Что странствия, что литургика – одно с другим у отца так прочно переплелось: дорога, долгие переезды и еще более долгие переходы, когда идешь себе и идешь, то налево посмотришь, то направо – невдалеке сосновый бор, а здесь, прямо у обочины, льняное поле, всё в васильках, тут же по низине петляет речка, дно песчаное; она мелкая и чистая, хотя ямы тоже встречаются, видно, как они закручивают воду, а после, будто это какая-то медленная праща, отпускают. Раздеваешься и долго, с превеликой радостью плещешься. Песком с придонным илом не смываешь, а оттираешь с себя дорожную грязь, один раз, второй, третий, пока снова не делаешься такой, будто тебя только вчера выпростали из утробы, родили для этой жизни.
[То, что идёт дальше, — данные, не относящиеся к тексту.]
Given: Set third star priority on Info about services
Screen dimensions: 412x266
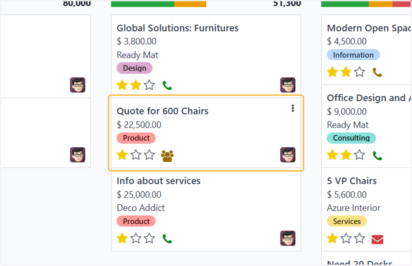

Тут же простирнешь бельишко, развесишь по кустам и, пока оно сохнет, лежишь на траве, смотришь на облака. И никуда больше не хочется идти, лежал бы тут и лежал до скончания дней. Но всё же встаешь, одеваешься и опять перебираешь, не спеша сучишь и сучишь ногами. А то безо всякой речки, просто на взгорке, сидор под голову – и вытянулся, смотришь, глазеешь на небо, на облака и на солнце. Как оно то появится между туч, то снова спрячется. И кажется, что даже не двигается, облака – те еще как, несутся во весь опор, а оно нет. А когда наконец встанешь, солнце уже на другом краю неба и, значит, ты безо всякого толка провалялся до вечера.

И вот когда так живешь, то есть молишься, думаешь о Боге и тут же радуешься миру, что Он сотворил, – чем это тебе не новая литургика? И без чекистов, без всей дряни, которая теперь лезет из каждой щели, и столько ее, что добрый христианин за голову хватается.

В общем, в отцовском романе всё, связанное с литургикой, шло мягко, без ажитации, и ты, если не надо, мог ее не заметить, ведь было и много другого, часто более яркого – следишь за судьбами, за отношениями людей, за всеми их перипетиями, за любовями и разводами, за верностью и предательствами. И это, уже в другой раз говорил Телегин, кажется правильным. Есть вещи, которые можно принять, лишь когда они медленно, постепенно в тебя прорастают, а не так что вот ты, а вот они, и между нет даже хилых мостков. Иначе как при расколе – от непонимания, от потрясения основ – для души человека лишь зло и ни намека на пользу. А тут молитва к молитве, псалом к псалму – всё строится само собой и ничего в тебе не ломает.